As I also tossed this
question in my mind it struck me that it might make things easier if I tried to
work out who I should not vote for.
Over the past few
elections, I have realized that I and
several others like me have been responsible for the governance mess we find
ourselves in owing to our lackadaisical approach to voting, ranging from not
voting at all, to voting casually (for a
candidate whose was know to have little chance of winning), to voting wrong (which,
of course, we realized later. In this
sense, we have not really valued our
vote and the power it give us.
The first and foremost
mistake or defect in the past few elections has been the electorate’s failure
to throw up a decisive mandate both at the centre as well as in many
states, resulting in the cobbling
together of unstable governments held together by local satraps, ever ready to
blackmail the government of the day for “having their way for personal and /or
localized community / communal/caste gains.”
Secondly, we have also voted
for candidates with clear communal, casteist or parochial thinking, which has lowered the quality of our
legislature and put the country several years back in its development path.
With the above in mind, I have worked out the following as my basis
for determining who I will not vote for
and who (out of a basket) that I might vote for.
a) I will not vote for any of the communal / casteist /parochial
parties like Samajwadi Party, BSP, Shiv
Sena, MNS, DMK, Muslim League, RJD, LJP, JMM etc.
b) I will only vote for either Congress or BJP to ensure
that a National Party comes to Power not bound by regional, parochial,
casteist or communal pulls and pressures
and the party in power has a clear mandate or has to rely on minimal support from “khudra” parties.
Between
the two, Congress or BJP, I will vote for the “better candidate” based on his/her past record or “known image” if it is a new candidate.
In other words,
out of the 2 parties that are there in my “voting basket” I will make the final choice based on the
quality of the candidate, rather than my ideological/personal inclination towards one party over the
other. This will help ensure that
whoever we send to parliament/State legislatures are uniformly of a certain
minimum quality. Therefore, I will not
vote for a candidate against whom there are pending criminal cases, irrespective of the fact he/she belongs to
“my preferred party”
This
will also send a good message to aspiring candidates, that whether or not there
is a law that bars them from standing for elections or occupying their seat, if they have a criminal case registered against them we, the citizens, are going to “enforce our own law” viz., that if you have a criminal case pending
against you, you are not going to get
our support.
c) If the Congress or BJP candidate in my constituency
is a complete disaster either on the corruption or criminalization front, then only will I move to other parties i.e.

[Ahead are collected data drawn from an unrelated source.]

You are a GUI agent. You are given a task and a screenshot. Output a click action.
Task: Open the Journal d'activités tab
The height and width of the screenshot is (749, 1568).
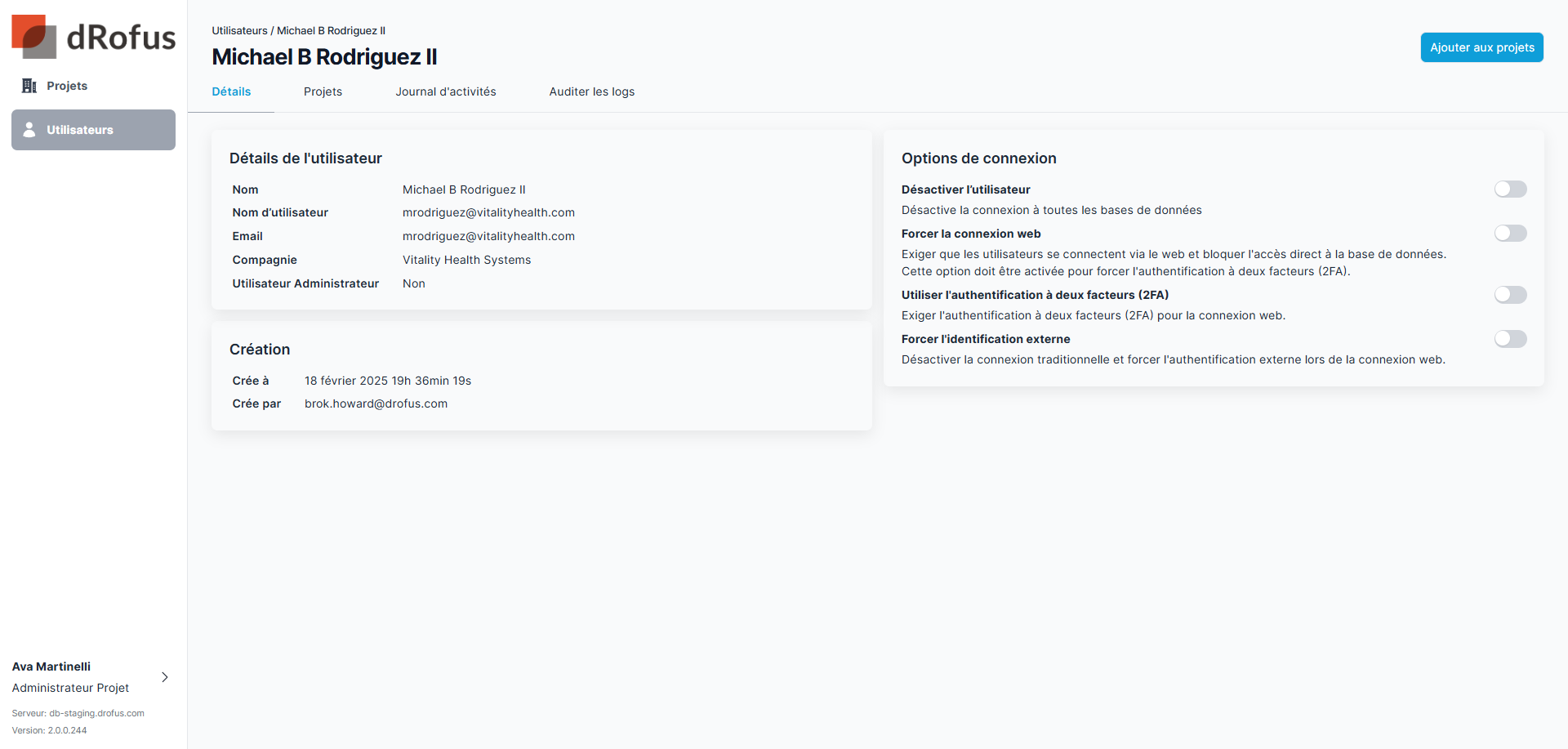coord(446,91)
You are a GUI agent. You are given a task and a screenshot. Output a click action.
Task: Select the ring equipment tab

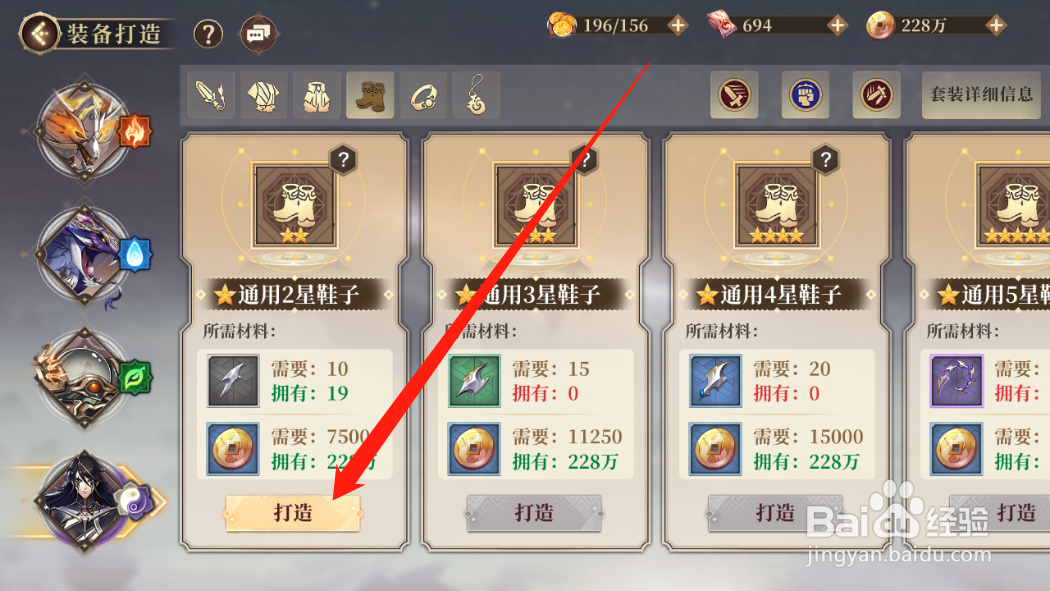point(423,96)

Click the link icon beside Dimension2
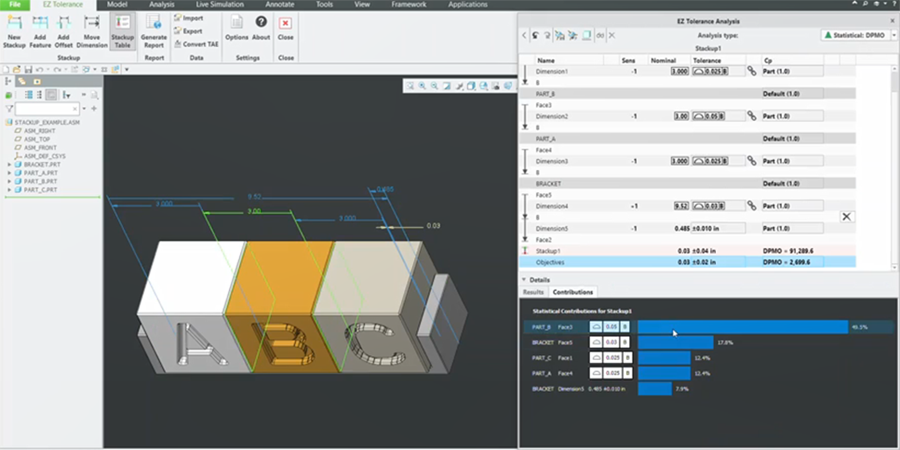click(x=752, y=116)
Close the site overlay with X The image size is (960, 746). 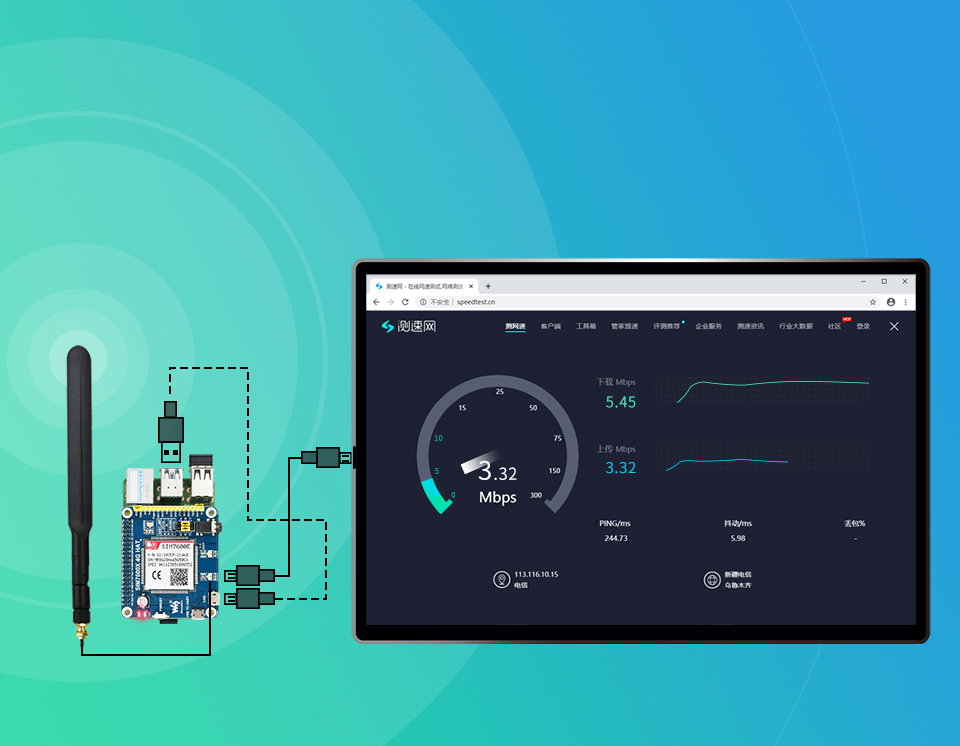pos(894,326)
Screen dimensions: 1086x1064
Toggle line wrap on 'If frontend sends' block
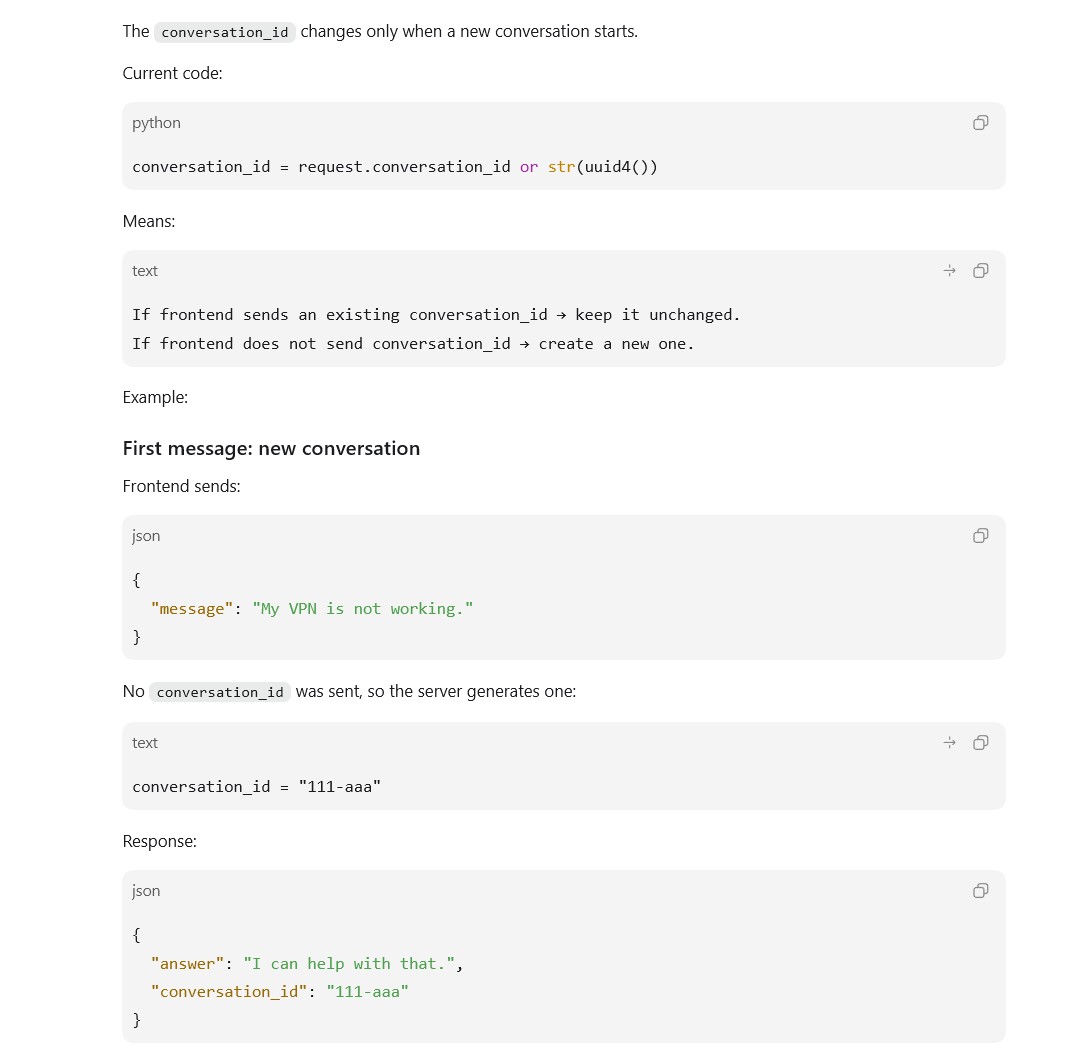pos(950,271)
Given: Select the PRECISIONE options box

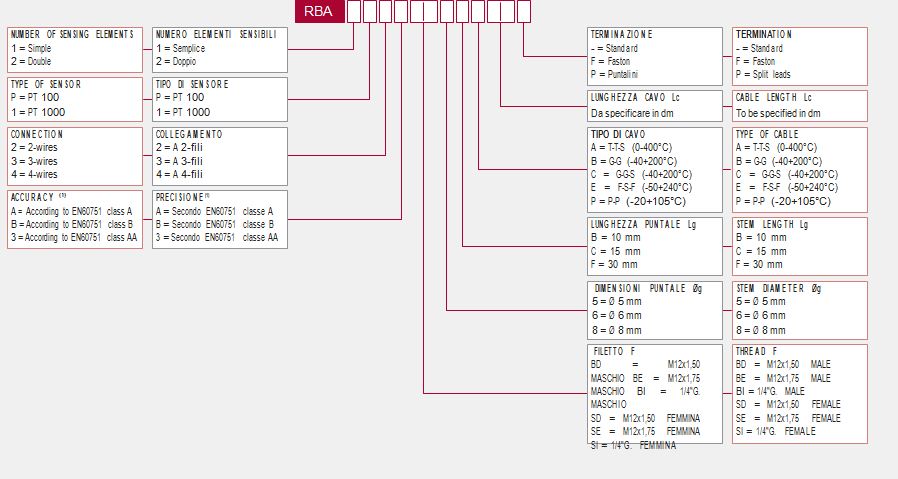Looking at the screenshot, I should 220,219.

parties other than in Group A above.
I hope some of you will find
the above basis worth considering.
In
any case, my purpose is to provoke thinking and debate on this question well in
time so that we as citizens discharge our duties responsibly if we are to avoid
the disaster we have had for the past 10 years of unbridled corruption,
back-breaking inflation, rising
unemployment steady weakening of India’s
economy, and increasing bullying by our neighbours and some of the Western
Powers like USA & UK, threatening our economic freedom, territorial
integrity and national sovereignty.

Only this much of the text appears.